Volkanik patlamalar, yeryüzünü şekillendirmede büyük paya sahip olduğu için doğanın
kalemi sayılabilirler. Dünyanın oluşumunu düşündüğümüzde de “magma” tabakasına hakkını
teslim etmek gerekir.  Salihli’de Kula Volkanizmasının yaptığı işi daha tamamlamadığını düşünen bazı bilimciler
Kula’daki jeoparka büyük önem vermekte ve korunması için çalışmalar yapmaktadır. Hem de antik çağdan beri. Unesco’nun da kültür mirası kabul ettiği ilk adı KATAKEKAUMANE, (Yanık Ülke) Kula, antik devir yazarı Amasyalı Strabon tarafından fark edilip isimlendirilmekle kalmıyor, sınırları belirlenip tasviri de yapılıyor. Bu tanım ile Kula Volkanizması mitojik bakış açısı ile değil de bilimsel bakış ile değerlendirilmiştir. Yani Strabon , bölgenin Typhon ‘un masalındaki , Zeus’un ateşi ile değil de yer altından gelen ateş ile oluştuğunu, artık o ateşin orada olmadığını ve geriye bu Yanık Ülke’nin kaldığını eserinde yazmıştır. Bazı jeologlar bu bölgelerin uzaktan sevilip korunmasını savunsa da biz hem sevip hem dövüyor gibiyiz.Bazen yaralıyor ya da görücüye çıkarıyoruz.

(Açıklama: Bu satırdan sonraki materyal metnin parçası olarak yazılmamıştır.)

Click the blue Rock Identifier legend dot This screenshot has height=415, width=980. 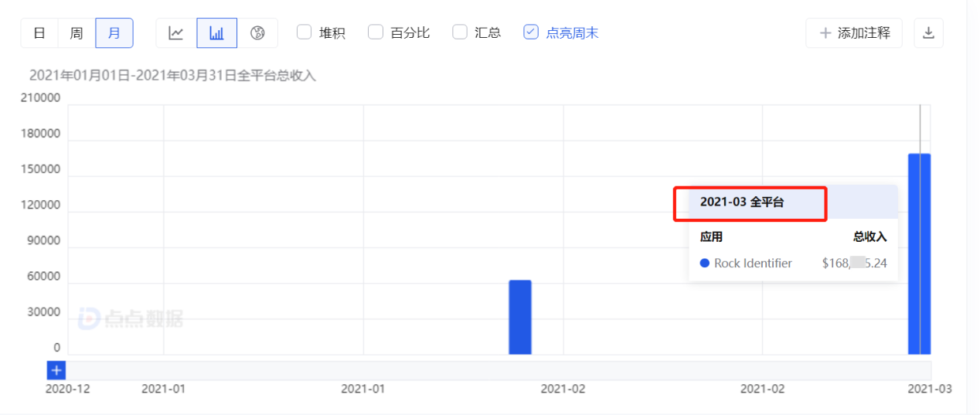click(704, 264)
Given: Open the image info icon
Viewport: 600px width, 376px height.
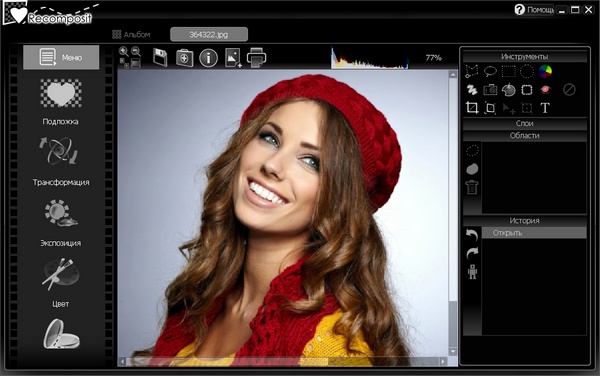Looking at the screenshot, I should (x=209, y=58).
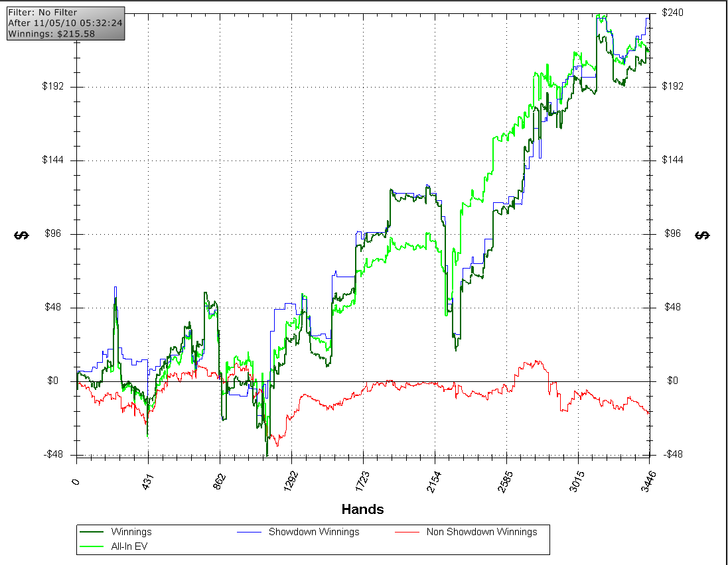
Task: Click the 1723 hands tick label
Action: pyautogui.click(x=362, y=479)
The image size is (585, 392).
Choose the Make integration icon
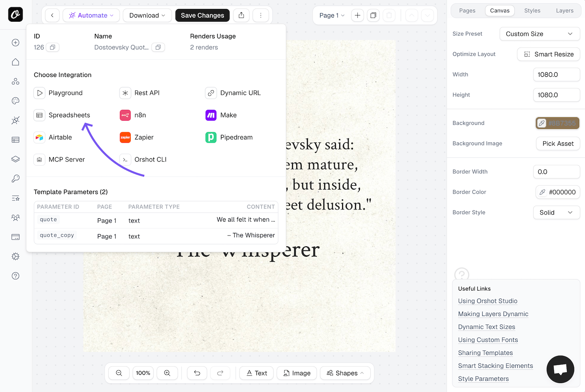[211, 115]
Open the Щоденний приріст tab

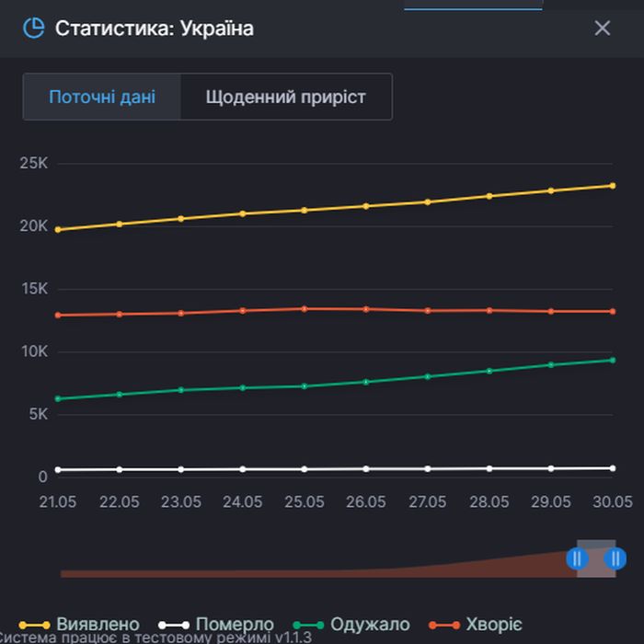pyautogui.click(x=286, y=97)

Kula Jeopark’ında, Kapadokya’ya benzerliğinden, Kula halkı tarafından ;Kuladokya olarak adlandırılan Peri Bacaları, Milli Parklar Genel Müdürlüğü tarafından Tabiat Anıtı kabul edilmiştir. Peribacaları yağmur damlası erozyonu, yüzey erozyonu ve yumuşak tabaka içerisinde gelişen tunel/borulanmanın (piping) ortak etkisine bağlı olarak oluşmuştur. Jeoparkdaki bir doğal sanat eseri de Sandal Divlit’dir. Kula Volkanizmasının dördüncü
evresi olup yirmi beş bin yıl önce oluşmuştur. Sinder koni olarak adlandırılan bu koniler, volkan bacasından püsküren çeşitli materyallerin havada katılaşıp baca etrafında dik yamaçlı volkanik yapılardır. Kula volkanizmasının  3. evresinde gelişmiş volkanik etkinliklere bağlı oluşmuş bütün karakteristik yer şekillerini bünyesinde barındırır. Park alanı içerisinde, jeositlerin ziyaret edilmesine olanak sağlayan bir adet yürüyüş yolu
(yaklaşık uzunluğu 2,7 km)   ve ahşap köprüler ile bir adet bisiklet parkuru (yaklaşık uzunluğu 34,8 km)  bulunmaktadır.Dünyanın dört bir yanından bu volkanizmada inceleme yapmak için akademisyenler de sürekli gelmektedir. Antik çağda, Bizans ve Osmanlı zamanında paylaşılamayan bir bölge olması Yanık Ülke’nin ne kadar değerli olduğunu anlatıyor aslında. Şu anda da bizim topraklarımızda kalmış olan Kula, kültürel önemini gözler önüne seriyor. Osmanlı’nın mimarisini ve mahalle kültürünü yine Kula Evleri ile öğrenmemizi sağlıyor. Buradaki evler büyük aile yapısına uygun evler olup döneminde, zamanın çoğunu evde geçiren kadına göre oldukça büyük tasarlanmıştır. Büyük iki katlı evlerin bahçelerine daha sonra bir ev bile yapılabilmiştir. Kula kale içi bir yerleşim bölgesi olduğu için doku çok sıkışıktır.Doğanın sanat eserlerine yolculuğumuzda sırada Taşyaran Vadisi var.Bu sefer doğanın ekipmanları, su, rüzgar, tektonik hareketler. Gediz Nehri, dağların suyuyla beslenip havzasında ilginç oluşumlara sebep olmuştur. Aynı zamanda Vadide, kayaları yararak jeolojik açıdan özel bir kanyon oluştururken binlerce yıl aşındırdığı kayaları dantelimsi
bir yapıya çevirirek görsel bir şov yaparak; heykeltıraşlara ve ressamlara ilham olacak kalıcı eserler bırakmıştır. Jeoloji bilimi kayalıkların bu muhteşem görüntülerine Gnaysadını vermiştir. Kış döneminde güneş görmeyen akarsuyun buz tuttuğu haberlere bile yansımıştır. Son olarak da doğanın “yaptım, seyredin” dediği bir yer olan Ulubey Kanyonundan bahsedelim.Macera sevenlerin mutlaka uğraması, kamp yapması, konaklaması gereken bir yer. Fotoğraf çekmeyi, spor ve trekking , Hikibg yapmayı sevenlerin popüler mekanı haline gelmiş bu kanyonda, antik dönemden kalmış su kanalları, kaya mezarları ve mağaralar bulunur. Camdan yapılmış izleme terası görsel şölen için eşsiz bir fırsattır.